WHAT TO PRODUCE
Pick out every line in the entries below that contains the string "Toggle". Case counts.

DATA SECTION

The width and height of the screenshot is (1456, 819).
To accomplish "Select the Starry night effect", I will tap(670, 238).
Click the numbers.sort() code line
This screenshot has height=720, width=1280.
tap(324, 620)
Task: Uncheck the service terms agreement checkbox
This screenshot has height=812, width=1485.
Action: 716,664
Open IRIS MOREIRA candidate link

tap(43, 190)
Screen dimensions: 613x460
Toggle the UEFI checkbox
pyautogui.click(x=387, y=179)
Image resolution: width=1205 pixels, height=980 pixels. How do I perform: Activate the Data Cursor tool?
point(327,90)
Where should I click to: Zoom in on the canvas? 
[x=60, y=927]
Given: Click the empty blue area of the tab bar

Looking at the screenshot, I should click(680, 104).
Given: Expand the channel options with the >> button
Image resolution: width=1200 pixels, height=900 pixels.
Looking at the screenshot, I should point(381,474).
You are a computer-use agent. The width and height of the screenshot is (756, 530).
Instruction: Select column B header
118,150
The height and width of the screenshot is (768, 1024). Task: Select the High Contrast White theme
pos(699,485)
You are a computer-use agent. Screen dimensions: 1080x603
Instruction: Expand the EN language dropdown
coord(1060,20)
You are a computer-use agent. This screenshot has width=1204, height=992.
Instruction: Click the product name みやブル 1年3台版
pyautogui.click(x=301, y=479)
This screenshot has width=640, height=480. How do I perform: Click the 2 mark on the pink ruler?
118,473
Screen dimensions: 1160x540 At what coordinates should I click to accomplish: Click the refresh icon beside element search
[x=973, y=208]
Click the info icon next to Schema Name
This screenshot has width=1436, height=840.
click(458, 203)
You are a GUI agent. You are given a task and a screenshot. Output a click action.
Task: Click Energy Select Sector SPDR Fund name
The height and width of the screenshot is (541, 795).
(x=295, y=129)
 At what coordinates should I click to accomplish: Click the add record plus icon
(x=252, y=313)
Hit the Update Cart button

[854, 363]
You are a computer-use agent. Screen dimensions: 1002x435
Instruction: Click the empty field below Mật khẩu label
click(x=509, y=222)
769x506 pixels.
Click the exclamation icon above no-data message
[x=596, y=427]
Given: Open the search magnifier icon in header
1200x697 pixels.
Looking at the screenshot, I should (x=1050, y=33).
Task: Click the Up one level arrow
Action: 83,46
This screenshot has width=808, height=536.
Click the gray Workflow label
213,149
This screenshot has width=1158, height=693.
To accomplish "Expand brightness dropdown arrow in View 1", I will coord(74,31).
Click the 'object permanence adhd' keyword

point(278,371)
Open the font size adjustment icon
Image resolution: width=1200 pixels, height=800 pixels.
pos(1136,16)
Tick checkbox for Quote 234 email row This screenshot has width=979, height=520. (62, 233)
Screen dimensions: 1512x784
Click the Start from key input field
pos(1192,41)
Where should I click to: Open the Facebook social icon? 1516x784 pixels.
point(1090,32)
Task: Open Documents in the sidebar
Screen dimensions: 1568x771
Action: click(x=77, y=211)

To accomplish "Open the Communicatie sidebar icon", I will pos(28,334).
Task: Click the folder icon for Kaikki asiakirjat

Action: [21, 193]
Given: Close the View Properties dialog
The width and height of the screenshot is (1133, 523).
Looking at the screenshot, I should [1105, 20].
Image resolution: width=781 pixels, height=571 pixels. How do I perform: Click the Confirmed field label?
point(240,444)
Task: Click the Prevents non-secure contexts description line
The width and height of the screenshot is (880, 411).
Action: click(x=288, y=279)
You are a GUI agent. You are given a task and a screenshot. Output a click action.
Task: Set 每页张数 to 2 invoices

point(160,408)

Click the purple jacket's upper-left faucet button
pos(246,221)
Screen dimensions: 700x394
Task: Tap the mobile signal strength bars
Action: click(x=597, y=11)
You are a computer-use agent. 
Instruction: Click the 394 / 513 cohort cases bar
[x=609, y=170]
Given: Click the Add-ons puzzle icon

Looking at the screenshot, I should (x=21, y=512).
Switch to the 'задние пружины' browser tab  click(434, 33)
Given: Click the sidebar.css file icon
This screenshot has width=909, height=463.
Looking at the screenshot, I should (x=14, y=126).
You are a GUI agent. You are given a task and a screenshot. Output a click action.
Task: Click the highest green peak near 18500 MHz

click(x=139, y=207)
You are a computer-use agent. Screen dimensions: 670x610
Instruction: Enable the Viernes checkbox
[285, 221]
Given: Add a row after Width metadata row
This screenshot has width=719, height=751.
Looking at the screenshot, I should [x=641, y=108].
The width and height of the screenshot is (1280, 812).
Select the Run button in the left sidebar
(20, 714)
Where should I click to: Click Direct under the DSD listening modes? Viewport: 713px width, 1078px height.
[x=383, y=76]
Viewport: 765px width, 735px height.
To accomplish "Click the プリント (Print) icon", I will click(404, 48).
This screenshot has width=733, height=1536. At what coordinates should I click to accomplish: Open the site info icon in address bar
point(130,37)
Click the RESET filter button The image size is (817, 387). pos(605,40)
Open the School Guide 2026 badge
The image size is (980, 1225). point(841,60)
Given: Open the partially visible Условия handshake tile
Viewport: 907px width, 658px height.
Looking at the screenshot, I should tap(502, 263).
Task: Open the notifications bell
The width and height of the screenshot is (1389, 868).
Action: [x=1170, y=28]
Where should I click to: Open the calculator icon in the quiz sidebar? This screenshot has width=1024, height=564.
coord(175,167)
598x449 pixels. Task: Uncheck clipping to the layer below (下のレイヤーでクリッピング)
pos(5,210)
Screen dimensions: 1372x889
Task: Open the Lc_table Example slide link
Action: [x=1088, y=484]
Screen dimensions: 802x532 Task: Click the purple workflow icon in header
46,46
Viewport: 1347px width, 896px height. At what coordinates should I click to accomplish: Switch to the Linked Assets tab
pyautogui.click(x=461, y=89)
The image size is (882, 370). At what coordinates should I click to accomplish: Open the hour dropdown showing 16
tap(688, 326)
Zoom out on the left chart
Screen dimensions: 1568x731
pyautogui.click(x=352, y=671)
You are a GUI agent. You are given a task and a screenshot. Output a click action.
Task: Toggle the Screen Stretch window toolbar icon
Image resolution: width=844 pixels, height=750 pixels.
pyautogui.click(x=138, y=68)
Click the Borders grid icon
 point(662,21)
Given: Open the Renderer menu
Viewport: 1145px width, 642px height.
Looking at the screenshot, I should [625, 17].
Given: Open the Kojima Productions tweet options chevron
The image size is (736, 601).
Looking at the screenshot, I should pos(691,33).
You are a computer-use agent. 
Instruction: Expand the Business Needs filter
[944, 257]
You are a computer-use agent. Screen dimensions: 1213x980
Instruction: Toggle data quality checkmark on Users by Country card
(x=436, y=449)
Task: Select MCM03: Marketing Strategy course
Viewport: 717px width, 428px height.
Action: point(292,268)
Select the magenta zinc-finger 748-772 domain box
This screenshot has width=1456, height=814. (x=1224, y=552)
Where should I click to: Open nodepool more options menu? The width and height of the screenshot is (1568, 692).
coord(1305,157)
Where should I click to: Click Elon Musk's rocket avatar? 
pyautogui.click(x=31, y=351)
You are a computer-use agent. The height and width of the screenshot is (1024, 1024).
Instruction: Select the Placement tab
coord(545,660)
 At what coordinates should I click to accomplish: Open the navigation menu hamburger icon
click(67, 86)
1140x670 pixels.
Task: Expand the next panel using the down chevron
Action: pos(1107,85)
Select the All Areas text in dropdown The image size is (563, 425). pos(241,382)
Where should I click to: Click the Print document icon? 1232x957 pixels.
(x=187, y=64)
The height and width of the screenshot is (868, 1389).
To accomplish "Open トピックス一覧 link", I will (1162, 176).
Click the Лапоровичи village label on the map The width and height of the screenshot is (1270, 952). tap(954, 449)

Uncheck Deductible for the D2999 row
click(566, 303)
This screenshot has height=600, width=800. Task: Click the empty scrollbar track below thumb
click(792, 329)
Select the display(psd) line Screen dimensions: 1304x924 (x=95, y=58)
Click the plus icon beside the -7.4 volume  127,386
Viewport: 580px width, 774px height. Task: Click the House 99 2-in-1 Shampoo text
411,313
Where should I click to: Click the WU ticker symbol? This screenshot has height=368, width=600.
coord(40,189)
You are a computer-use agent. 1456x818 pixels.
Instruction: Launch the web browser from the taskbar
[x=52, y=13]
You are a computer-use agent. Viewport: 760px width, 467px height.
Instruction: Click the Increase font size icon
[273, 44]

CORRECT OUTPUT
Toggle the UEFI checkbox
Task: Toggle the Screen Stretch window toolbar icon
Instruction: Toggle data quality checkmark on Users by Country card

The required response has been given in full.